Desde la llegada de la pandemia, el sistema financiero se abocó a renegociar deudas de clientes con problemas para atender el pago de sus deudas.

“No le estamos poniendo limitaciones a los bancos para atender a sus clientes”, afirmó Alberto Dent, presidente del Consejo Nacional de Supervisión de Entidades del Sistema Financiero (Sugef).

Lo que hay que tomar en cuenta es que la crisis golpeó a clientes que estaban pagando a tiempo, pero también a otros que ya arrastraban deudas y atrasos.
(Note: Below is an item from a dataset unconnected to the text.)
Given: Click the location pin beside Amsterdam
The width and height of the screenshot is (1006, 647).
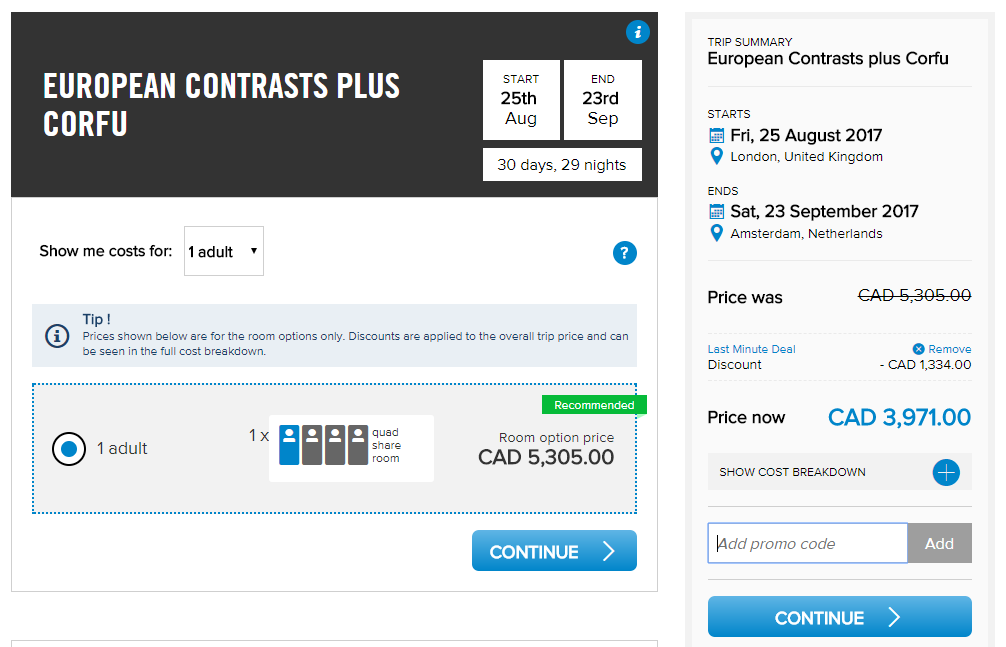Looking at the screenshot, I should (716, 233).
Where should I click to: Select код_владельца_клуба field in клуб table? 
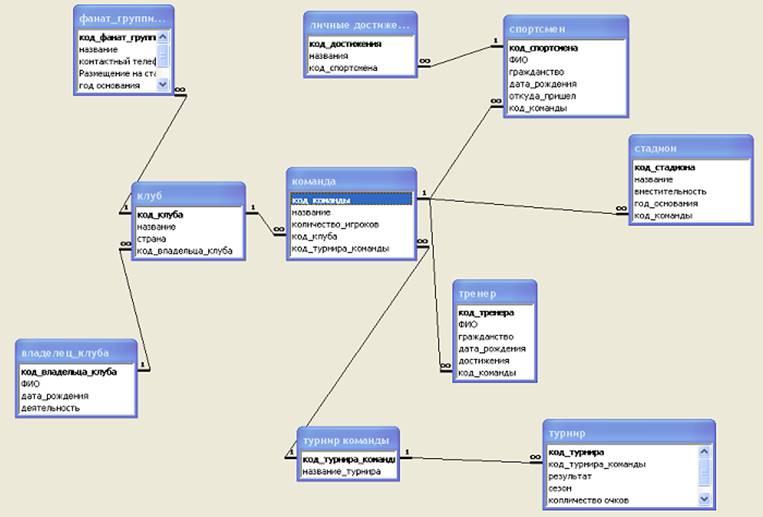click(x=184, y=251)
Este último segmento es donde posiblemente existan “clientes que ya no sean rescatables”, añadió Dent.

Para atender el mayor riesgo de crédito, Rodrigo Cubero, presidente del BCCR, sostiene que los fondos de avales podrían ayudar a atender a la población que se va quedando sin opciones para renegociar deudas.
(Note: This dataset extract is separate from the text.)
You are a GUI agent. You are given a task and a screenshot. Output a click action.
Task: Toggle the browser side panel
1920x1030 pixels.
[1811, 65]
El lado positivo del análisis es el robusto blindaje de las entidades en términos de capital y la liquidez se robusteció.

Este informe expone que, previo al golpe de la pandemia, el índice de suficiencia patrimonial de las entidades financieras tenía un colchón robusto por encima del mínimo requerido por ley (10%). Esto inclusive, ante la simulación de choques las entidades mantienen esa brecha positiva.

La menor incertidumbre ante el panorama fiscal, redujo las tensiones en el mercado financiero en el 2019, respecto al 2018. Las entidades demostraron ser más fuertes ante posibles choques.

Al mismo tiempo, el índice nivel de confianza, según la Encuesta de Estabilidad Financiera que realiza el Central, evidenció que la confianza en la estabilidad aumentó a uno de los mejores niveles desde el 2015.

Hallazgos Sugef

Datos de Sugef evidencian que las entidades financieras mostraban una suficiencia patrimonial promedio de 14,5% en 2018, pero pasó a 17,5% en 2019.

El crédito creció tan poco, por la baja demanda, que la suficiencia repuntó de forma importante y la morosidad también crece.

A cuatro meses de la pandemia, se ha perdido solo medio punto porcentual de esa cifra para un 16,9% (a mediados 2020).

El análisis que realiza Sugef también estudia los choques a los que están expuestas las entidades financieras.

En este caso, lo hace en conjunto con las entidades, Sugef diseña el modelo y las instituciones lo ejecutan. Son 16 entidades más grandes del sistema financiero, 92% de todo el activo que supervisa Sugef.

El análisis se realizó a lo largo de todo el año 2019 sobre información que abarcaba 2008 a 2018. El 2019 fue un año en el que la suficiencia de las entidades se comportó al alza.

El análisis dio como resultado que en 2019, las entidades promediaron una suficiencia patrimonial de 14,5% en 2018, que bajo un escenario adverso llegaría al 13,5%.

“El 2019 fue tan benevolente en la robustez de las entidades, que se baja desde un nivel muy alto”, anotó el jerarca de Sugef.

Con la llegada de la pandemia, tomó a las entidades financieras con una mentalidad más adaptada de la posibilidad de que se materialicen los riesgos. El efecto de la pandemia en el sistema es menor gracias a las pruebas de las tensión que se han realizado, afirman los supervisores.